Larry N.
Well-known member
Pre-COVID, was it OK for someone with a severe case of the flu to cough or sneeze into someone's face? Or did one have a responsibility to try to not pass on the disease? Masks, distance and wiping things down can only go so far, especially when many folks who may be unknown carriers are cramming into various places, as tends to happen in certain circumstances, even with restrictions in place. If a person "might" be sick, don't they have a responsibility to try to avoid passing it on (these days ANYONE "might" be sick), so I'd think the health of the populace is everyone's responsibility....but isn't there some degree of responsibility upon those in higher risk groups or averse to illness to protect themselves?
There are major differences that seperate these diseases from this current virus. We did not shut the country's economy down or even selectively shut it down. And the country did not shut down public schools either in the modern era. And the Covid 19 vaccine and the flu shots bear no resemblance to each other.
Certainly there are differences, and one of the major differences is that the other diseases had run rampant through the population and there had been some degree of "herd immunity" before vaccinations were possible, though many still got those diseases, but they didn't suddenly come out of nowhere and spread around the world in a couple of months, either. COVID comes a little closer to the problem of the indigenous population in the 1600s and such when European diseases were brought to the American continent and wiped out some complete tribes, though the knowledge level is MUCH greater and problems are more preventable today if enough people cooperate.
BTW, there WERE school and other shutdowns with the flu pandemic in 1918, though the disease didn't travel as fast as COVID has, since transportation was slower and less ubiquitous.
In short sure, you can avoid vaccination if you wish, but that doesn't mean (as some claim) that you should "ignore" the existence of the disease and act as if it were 2019 or before.

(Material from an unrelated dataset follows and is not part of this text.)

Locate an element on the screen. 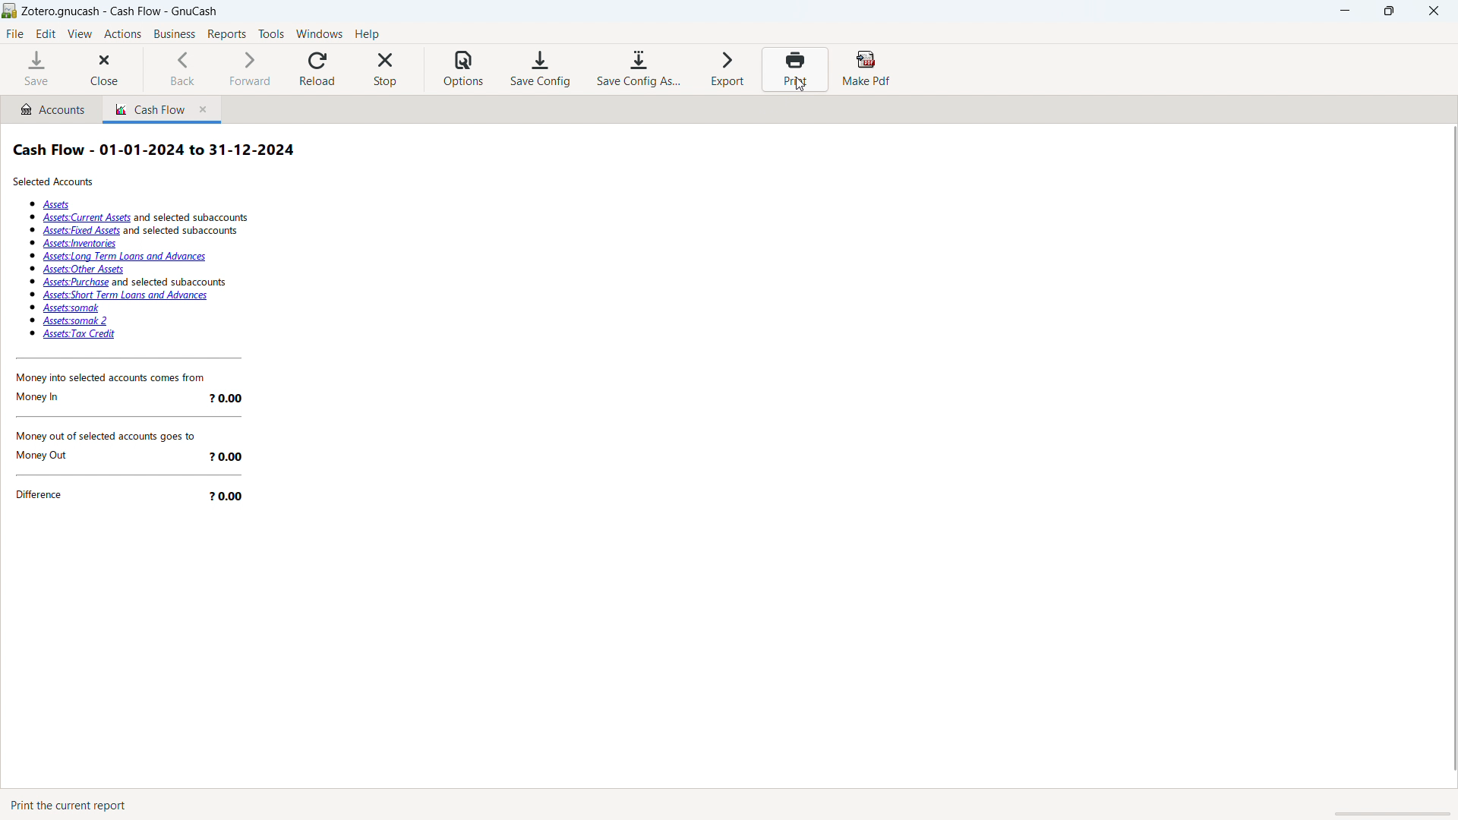  Money In 20.00 is located at coordinates (128, 399).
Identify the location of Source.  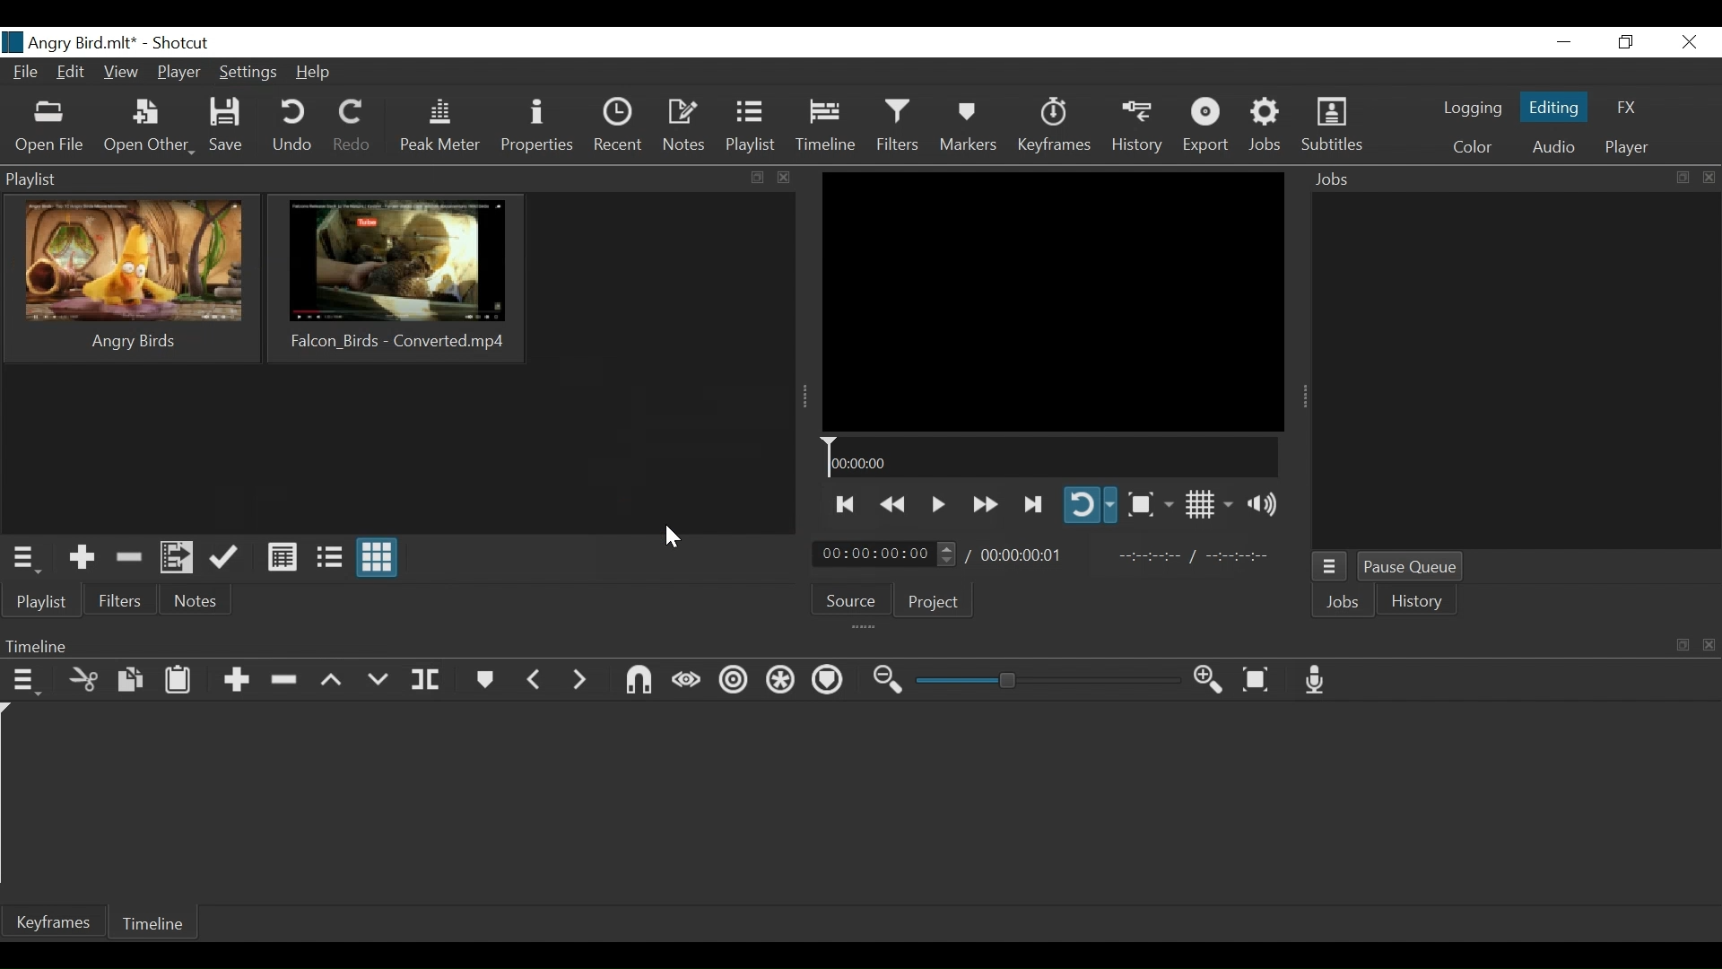
(853, 599).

People who get vaccinated have rights too, including a right to minimize exposure to the degree possible without having to be quarantined to do so, thus everyone needs to at least do the mitigating things like mask and distance and wipe things down.
One final comment -- right now the biggest "trial" of medicine in history is ongoing and, so far, showing that the vaccines are fine for most folks, with (as with ANY other medicine) a tiny number of people having some adverse reaction, a few of those being serious.